Text section
────────────────────
Suspicious communications between the computers of Tokyo-based cryptocurrency exchange Coincheck and unidentified servers outside Japan began weeks before the January 26 theft of 58 billion yen ($542 million) of the cryptocurrency NEM, a new finding suggests, a person close to the police investigation said.
Coincheck said last week it would repay about ¥46 billion ($431.6 million) to investors who lost digital money in the hack, which was one of the biggest of digital money ever.
Thieves syphoned away 523 million units of the cryptocurrency from Coincheck - then valued at $547 million - during the January 26 hack, which exceeded the $480 million in bitcoin stolen in 2014 from another Japanese exchange, MtGox. Based on the compensation plan, users will see a combined payout of $420 million. In addition to the refund, the exchange has also resumed partial trading on its platforms thereby allowing the customers to withdraw their crypto holdings for Ethereum (ETH), Ethereum Classic (ETC), Ripple (XRP), Litecoin (LTC), Bitcoin Cash (BCH).
────────────────────
Given information
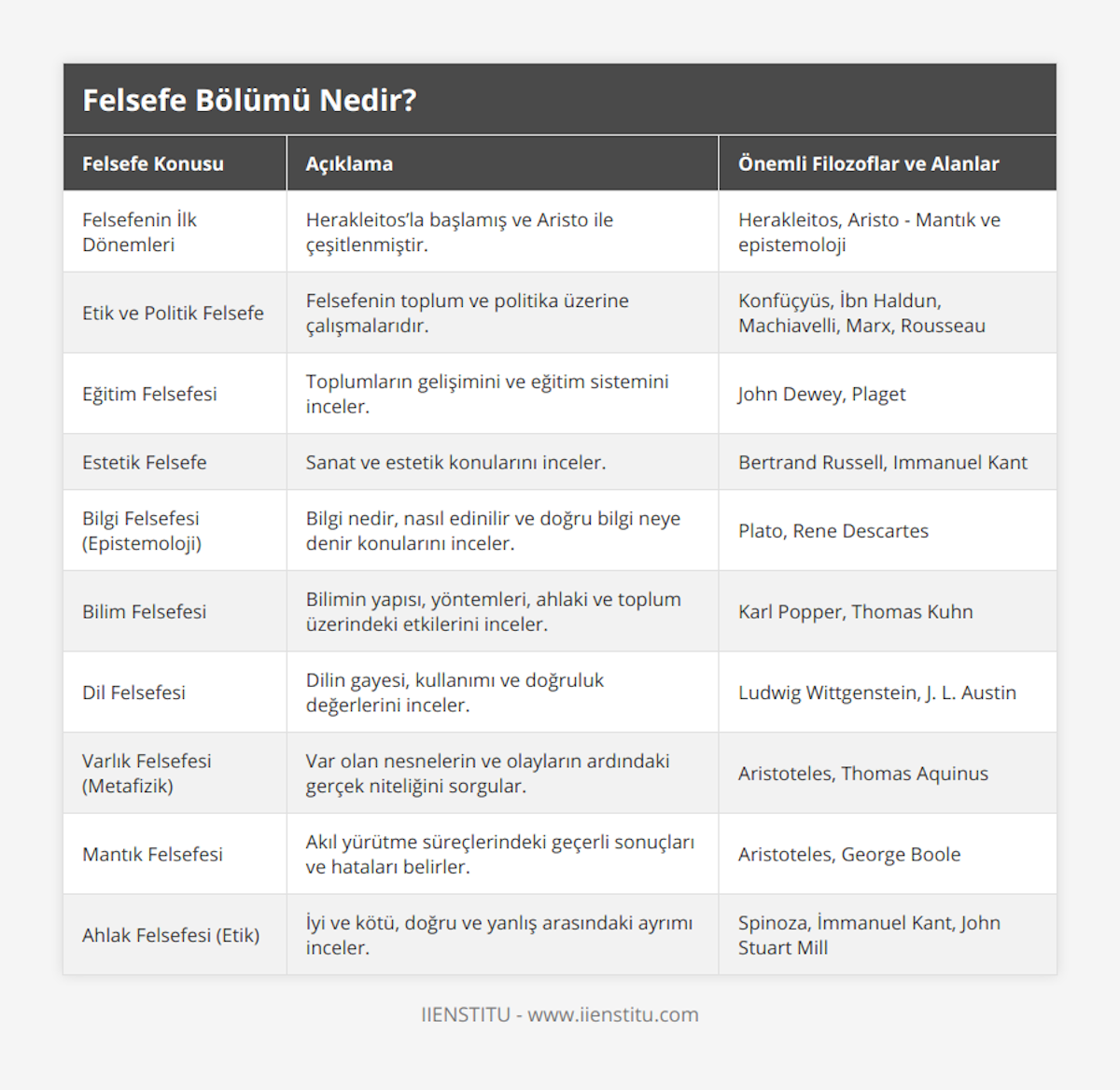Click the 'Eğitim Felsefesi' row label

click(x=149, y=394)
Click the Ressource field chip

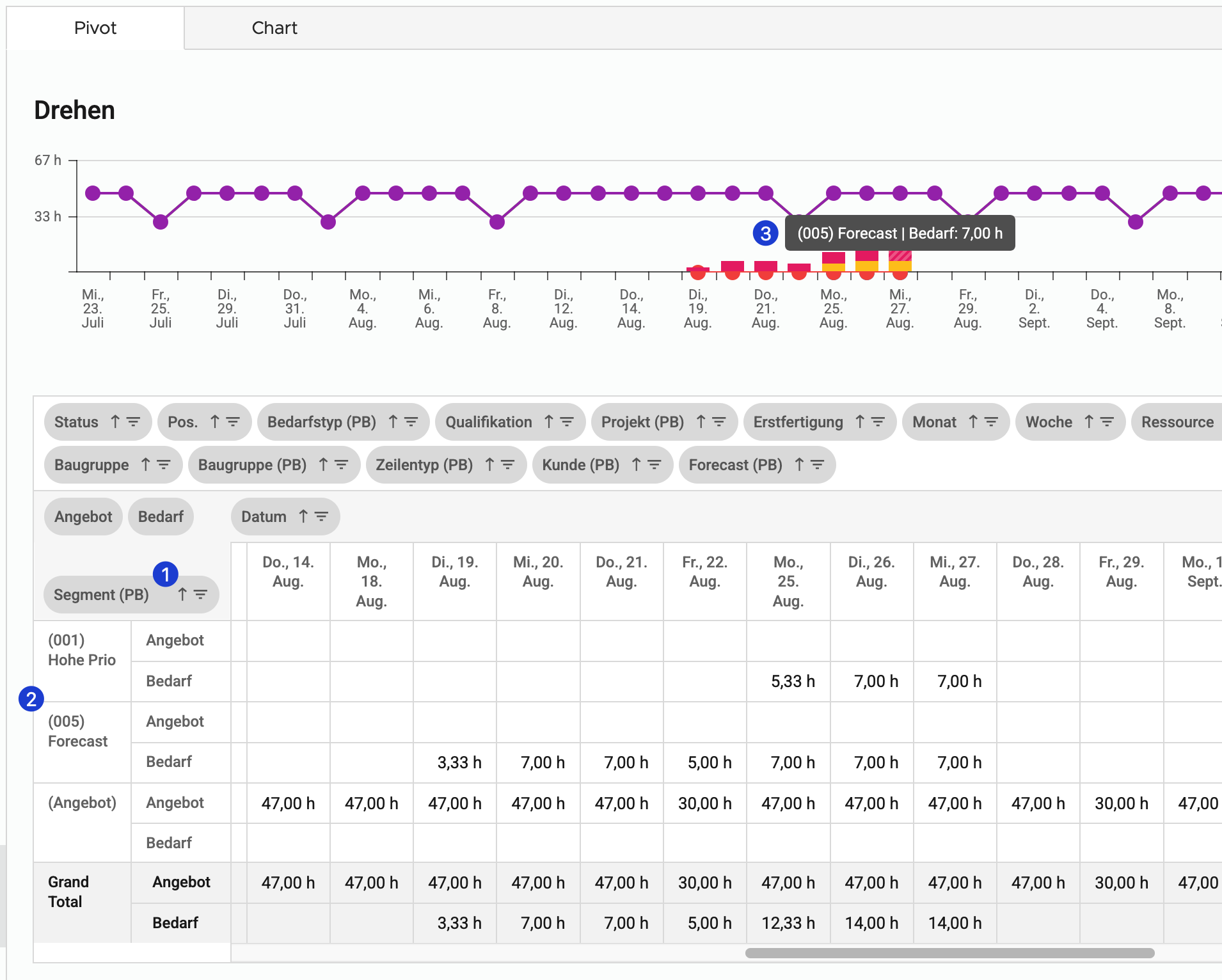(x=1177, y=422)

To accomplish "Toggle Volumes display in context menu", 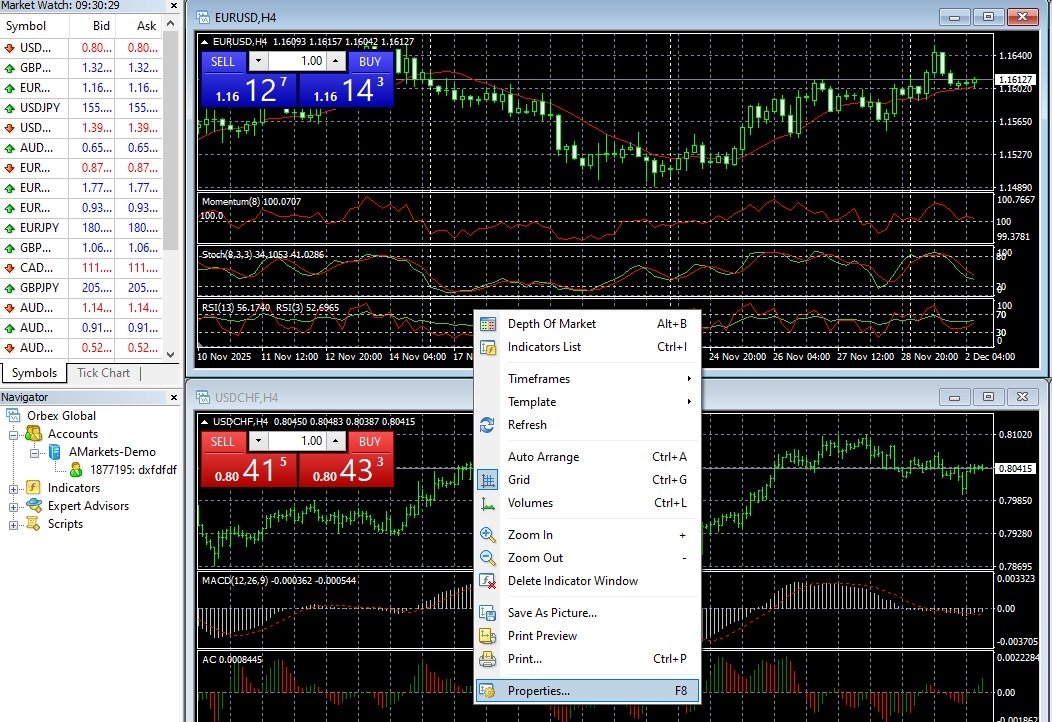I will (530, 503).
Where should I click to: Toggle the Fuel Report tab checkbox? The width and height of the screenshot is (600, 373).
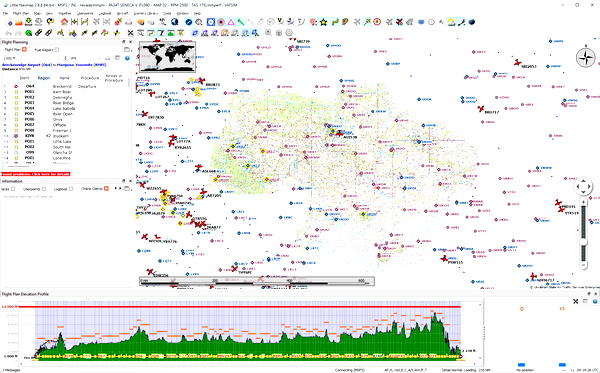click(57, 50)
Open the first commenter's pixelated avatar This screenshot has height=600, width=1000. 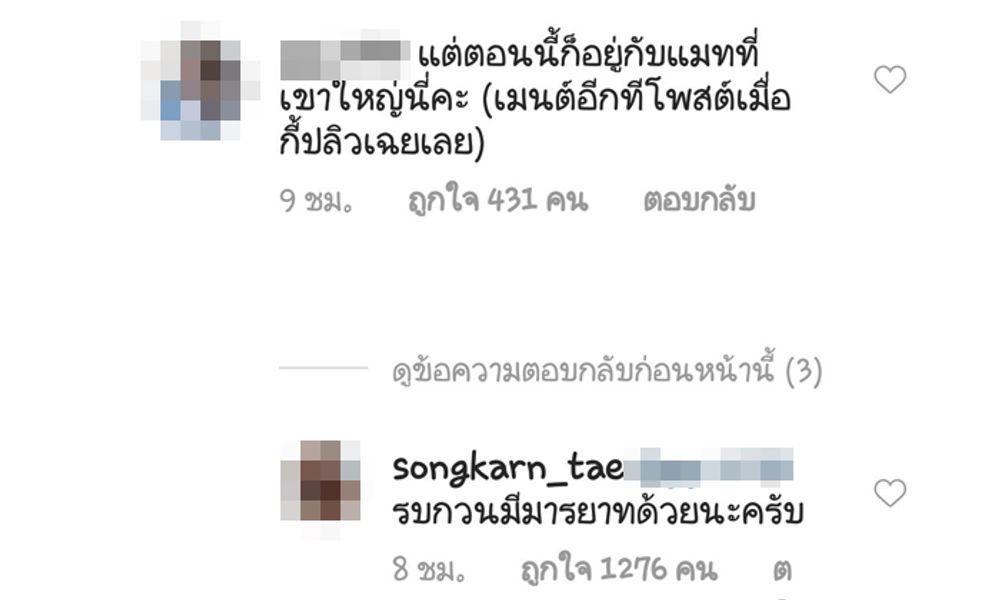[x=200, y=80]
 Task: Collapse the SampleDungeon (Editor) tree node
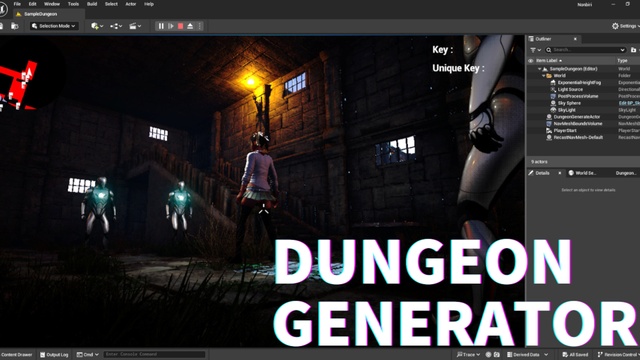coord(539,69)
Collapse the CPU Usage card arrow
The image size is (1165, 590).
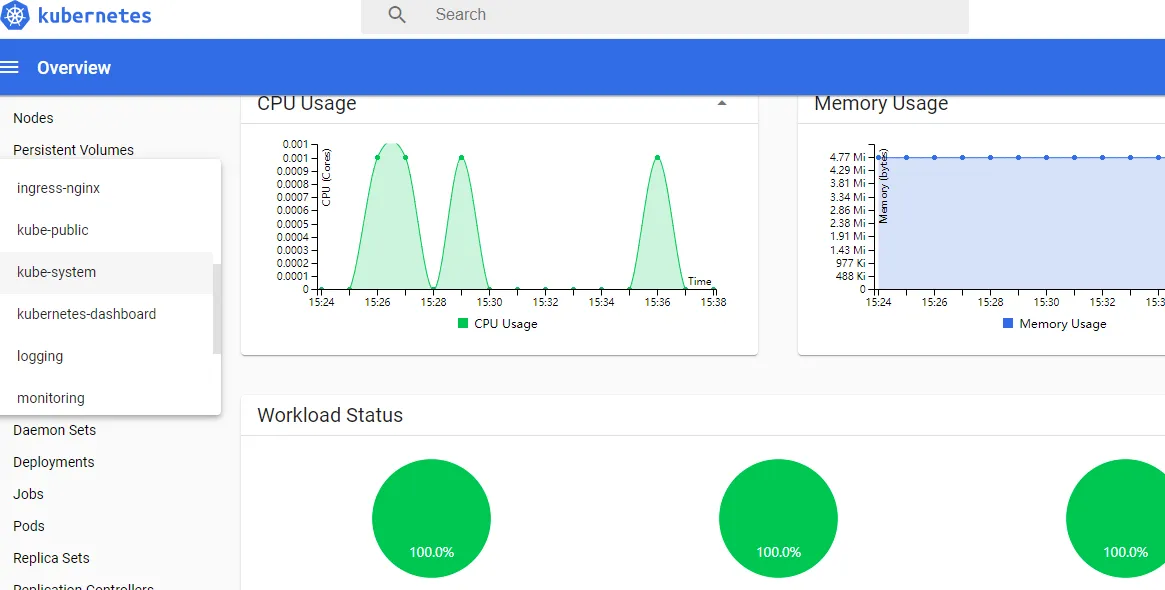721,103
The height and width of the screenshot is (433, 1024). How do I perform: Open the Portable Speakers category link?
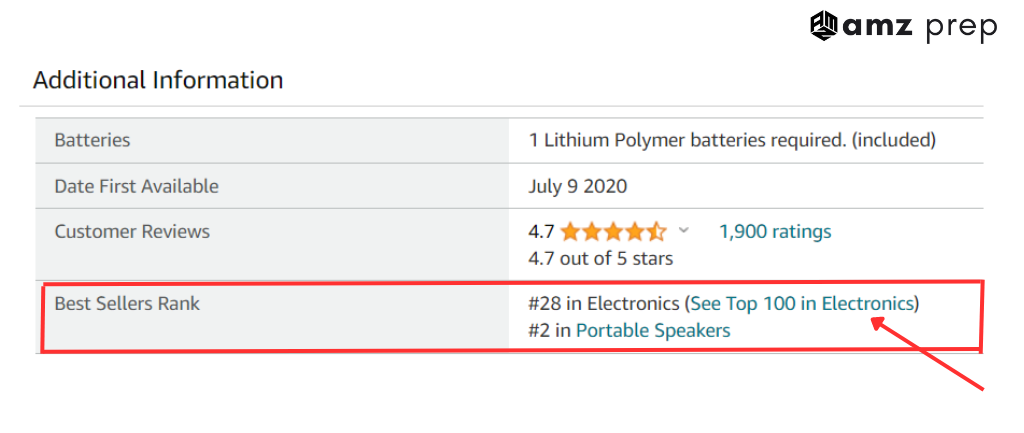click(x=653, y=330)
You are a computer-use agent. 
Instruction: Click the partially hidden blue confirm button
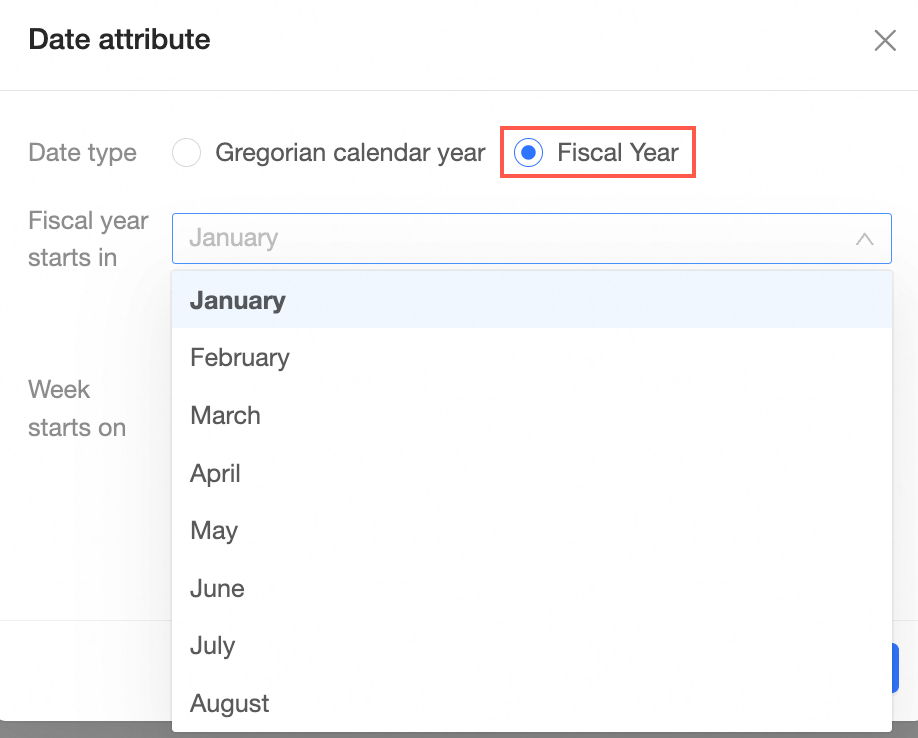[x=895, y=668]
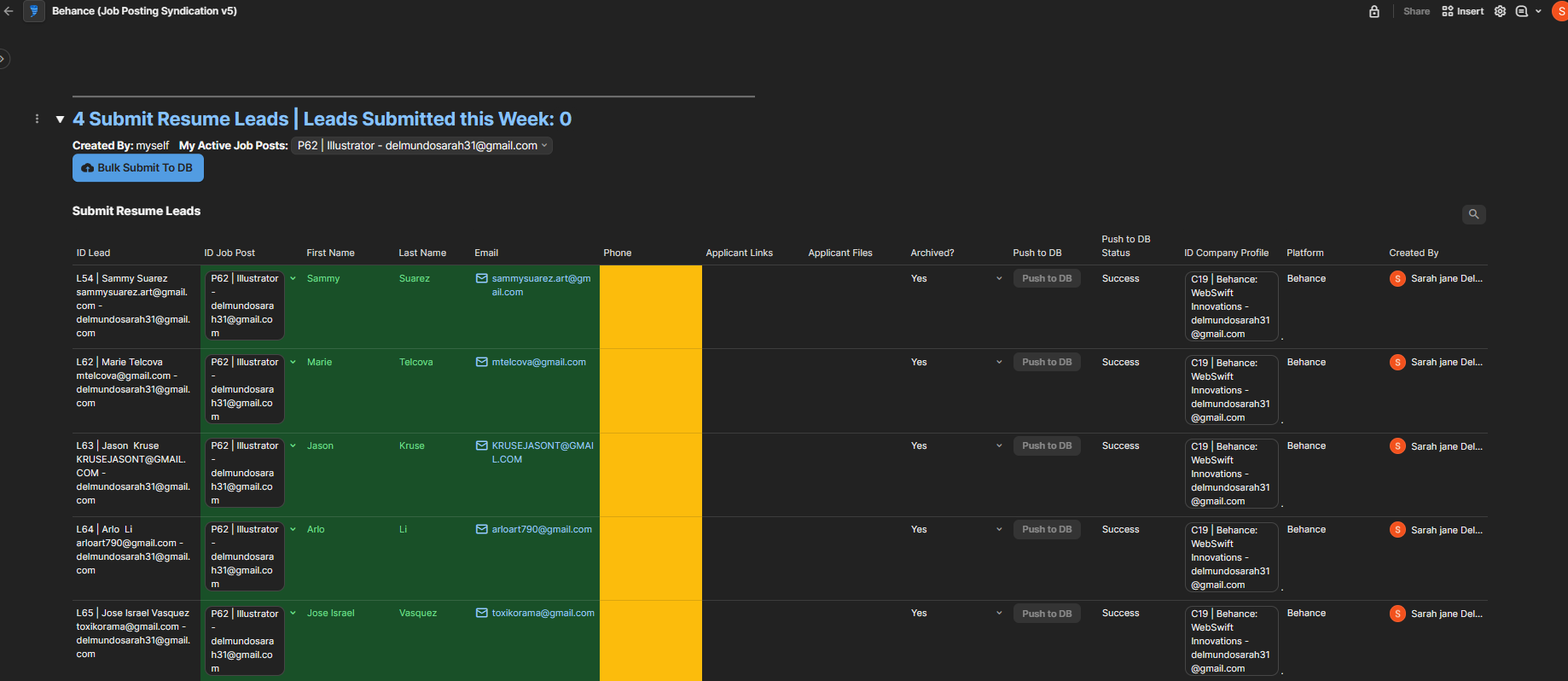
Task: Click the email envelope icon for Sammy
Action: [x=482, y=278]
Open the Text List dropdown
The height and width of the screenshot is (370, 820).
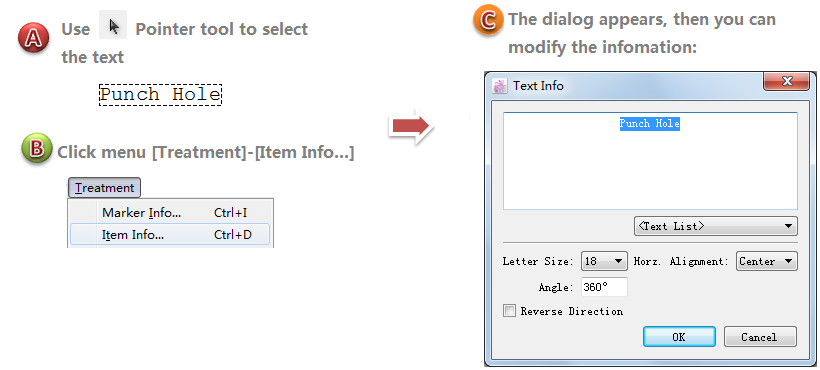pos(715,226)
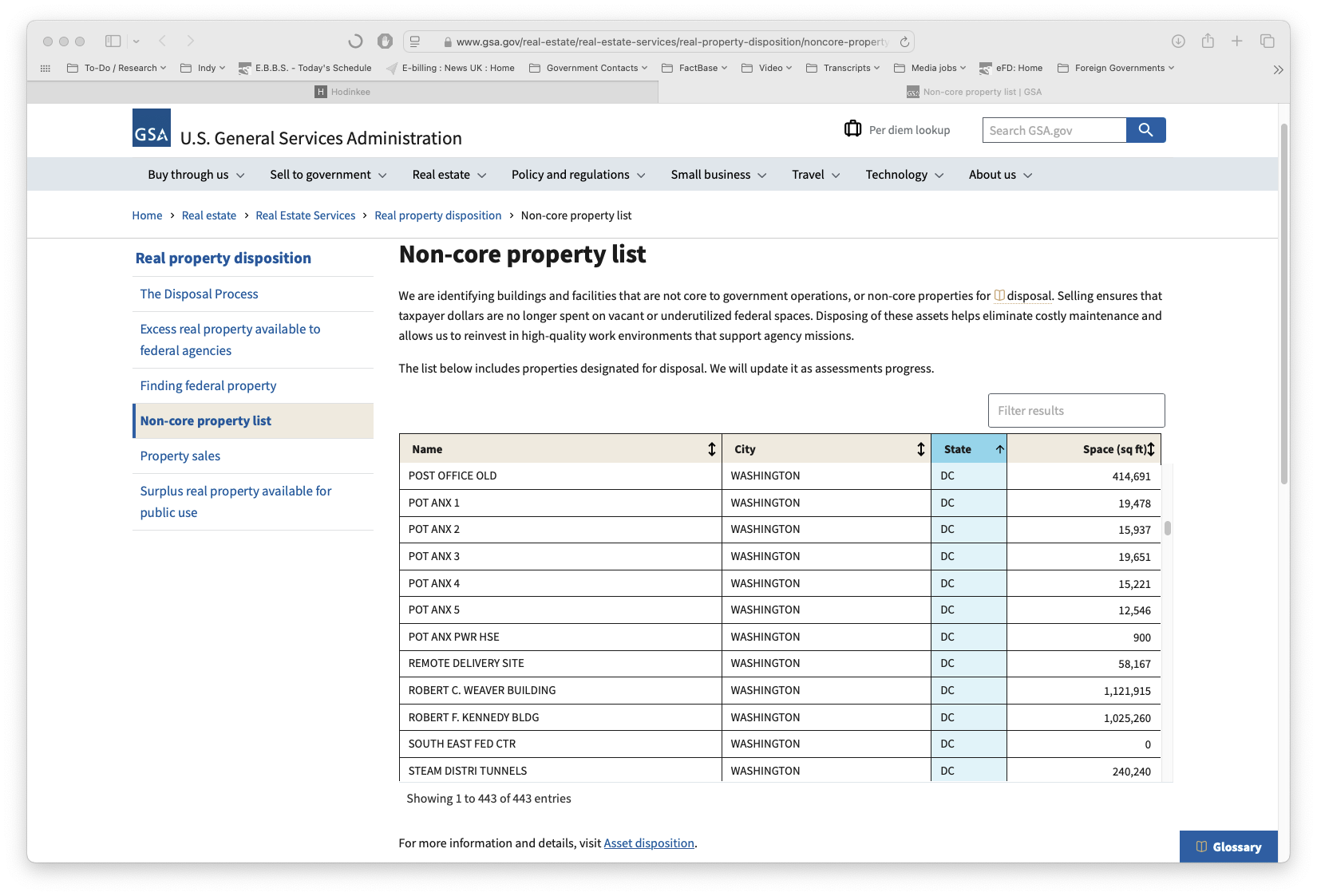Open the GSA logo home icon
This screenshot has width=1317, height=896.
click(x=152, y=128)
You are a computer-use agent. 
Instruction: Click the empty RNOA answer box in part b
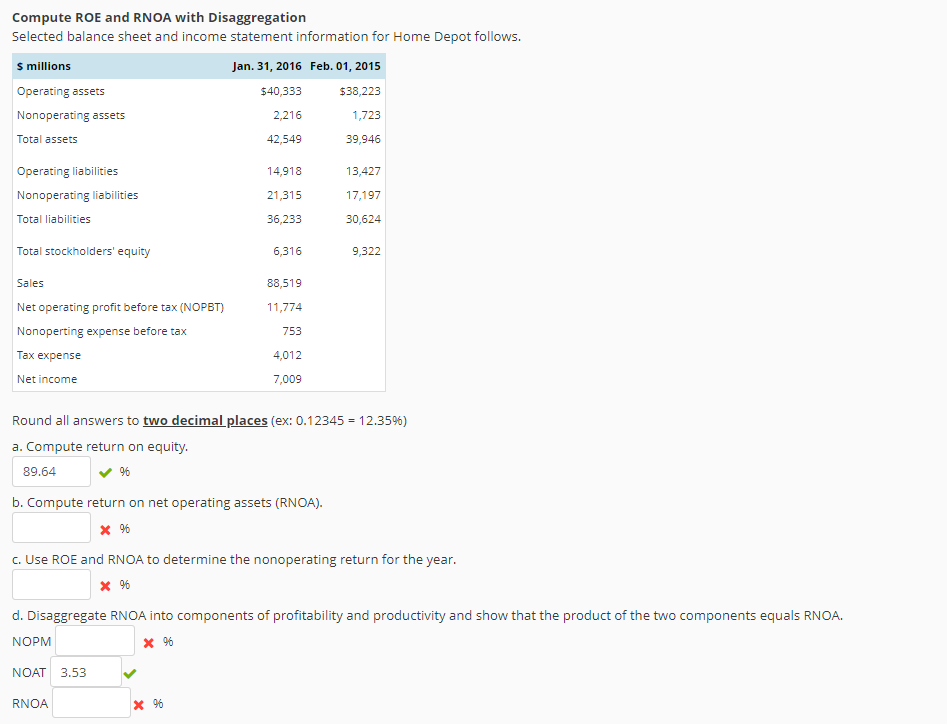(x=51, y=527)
────────────────────
List of tasks
A - In the text on the Coincheck hack, extract the passage from "Coincheck said last" up to and including "digital money ever.".
B - Answer these questions from the text on the Coincheck hack:
(i) How much did Coincheck say it would repay to investors who lost digital money?
(ii) How many units of the cryptocurrency did thieves take from Coincheck?
(iii) Which Japanese exchange lost $480 million in bitcoin in 2014?
C - Carry on the text about the Coincheck hack from where it stops.

Answers for each item
A -
Coincheck said last week it would repay about ¥46 billion ($431.6 million) to investors who lost digital money in the hack, which was one of the biggest of digital money ever.

B -
(i) About ¥46 billion ($431.6 million)
(ii) 523 million units
(iii) MtGox

C -
Japan's Financial Services Agency (FSA) has told seven cryptocurrency exchanges to improve internal controls, ordering two of them to cease business operations for a month. As reported by Japan's local publication Nikkei Asian Review, Coincheck earlier identified that the cause of the theft was a malware infecting the company's internal computer systems.
Subsequently, the report said, the hackers were able to gather private keys to large amounts of NEM weeks before the actual heist, during which time Coincheck had no proper tools to detect such communication between itself and external servers. With a second administrative penalty having been issued by the agency, Coincheck is also required to submit a written plan by March 22 for its plans for system improvements.